Content starts
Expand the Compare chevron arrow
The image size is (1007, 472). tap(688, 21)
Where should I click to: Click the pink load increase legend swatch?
Content ends
Content starts
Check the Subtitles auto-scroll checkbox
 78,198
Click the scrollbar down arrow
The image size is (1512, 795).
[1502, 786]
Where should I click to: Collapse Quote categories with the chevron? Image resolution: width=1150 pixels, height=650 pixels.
Content ends
Content starts
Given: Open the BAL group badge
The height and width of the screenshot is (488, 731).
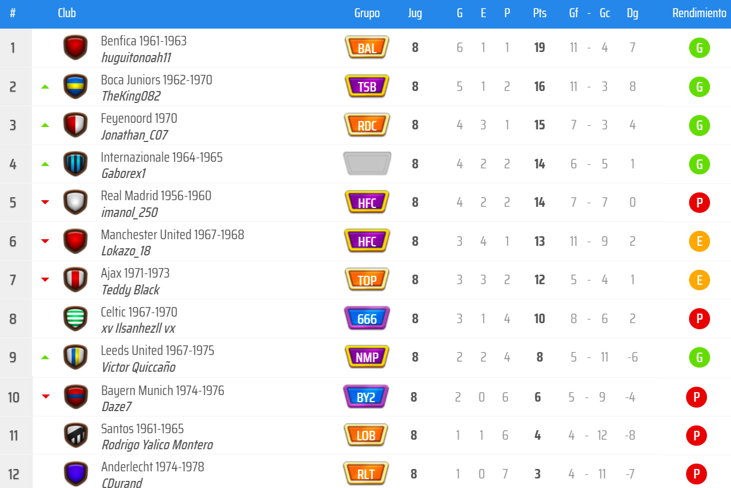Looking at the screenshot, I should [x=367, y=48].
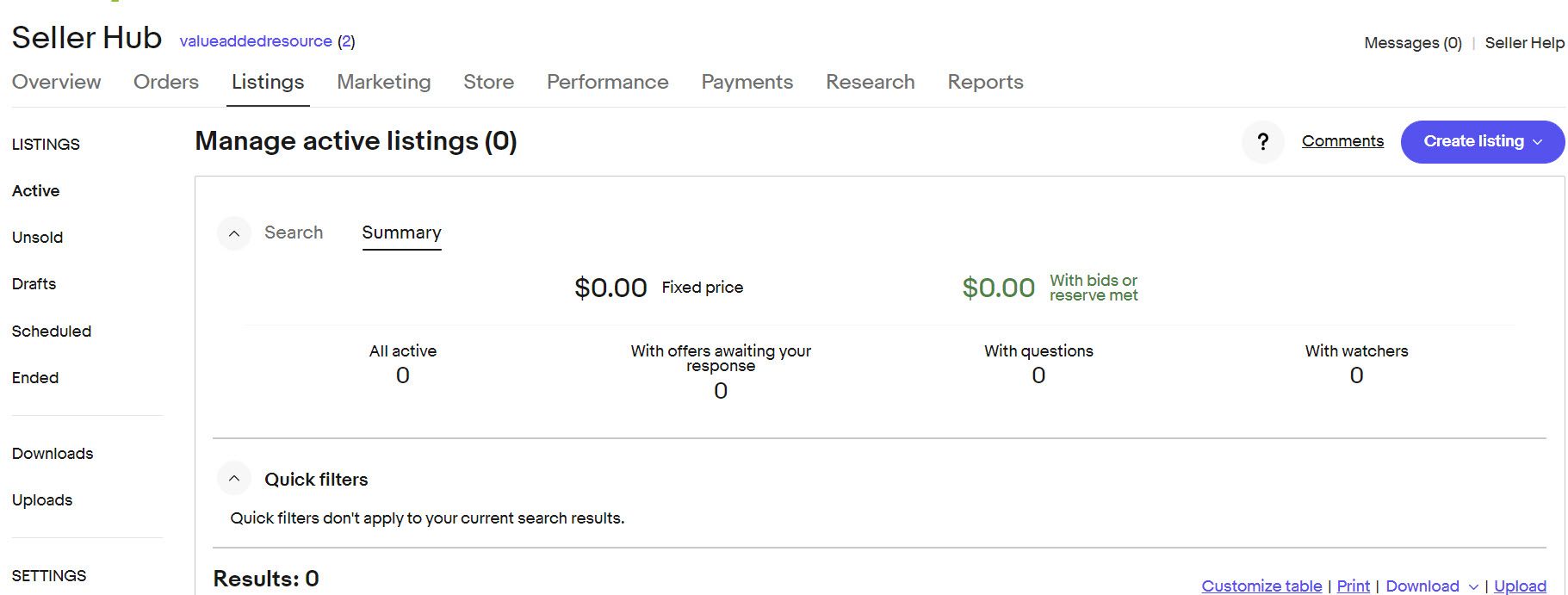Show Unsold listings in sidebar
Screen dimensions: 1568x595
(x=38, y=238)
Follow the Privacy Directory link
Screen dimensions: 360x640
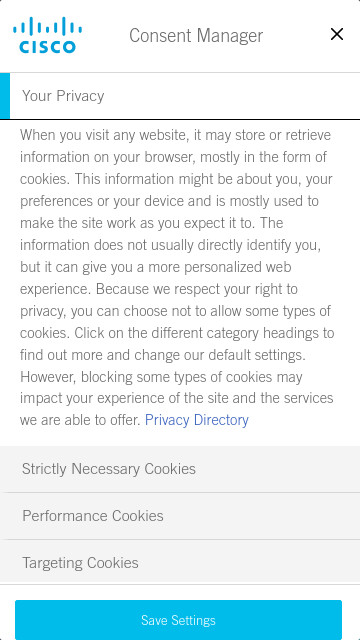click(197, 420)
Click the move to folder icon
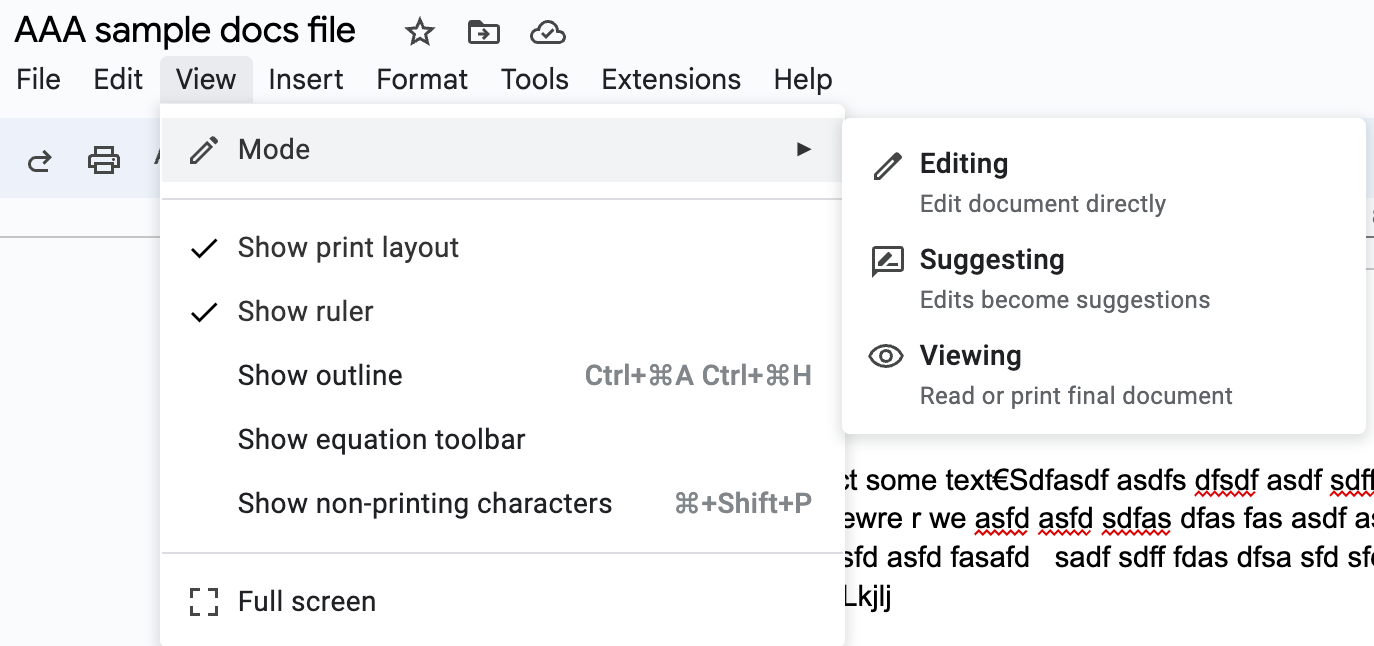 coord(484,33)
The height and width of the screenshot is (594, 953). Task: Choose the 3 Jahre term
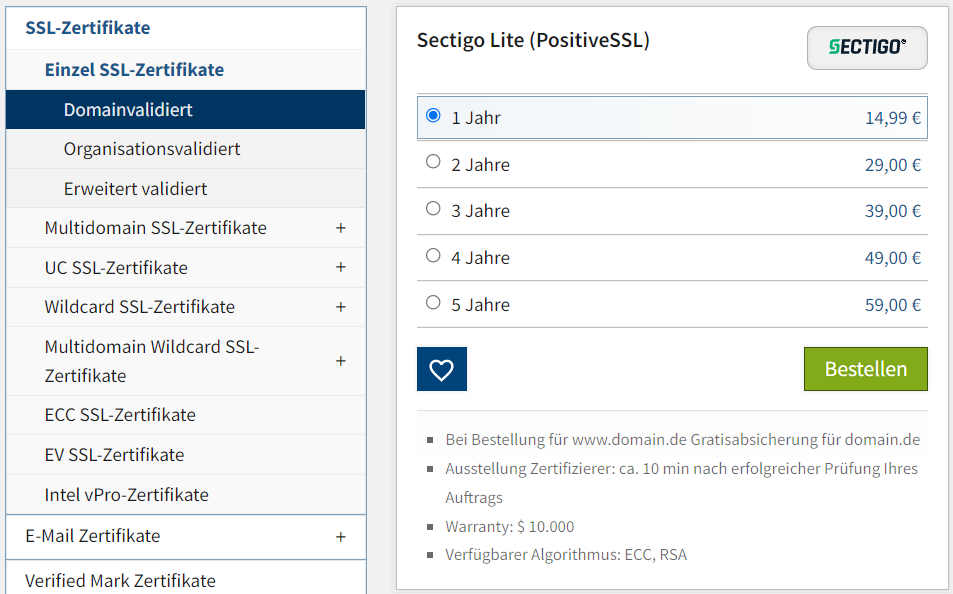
Content ends
**DIRECTIONS FOR THIS TASK:**
Determine the number of lines in the listing that contain the string "Where". Write that number and nothing else.

**ANSWER TO THIS PROBLEM:**
2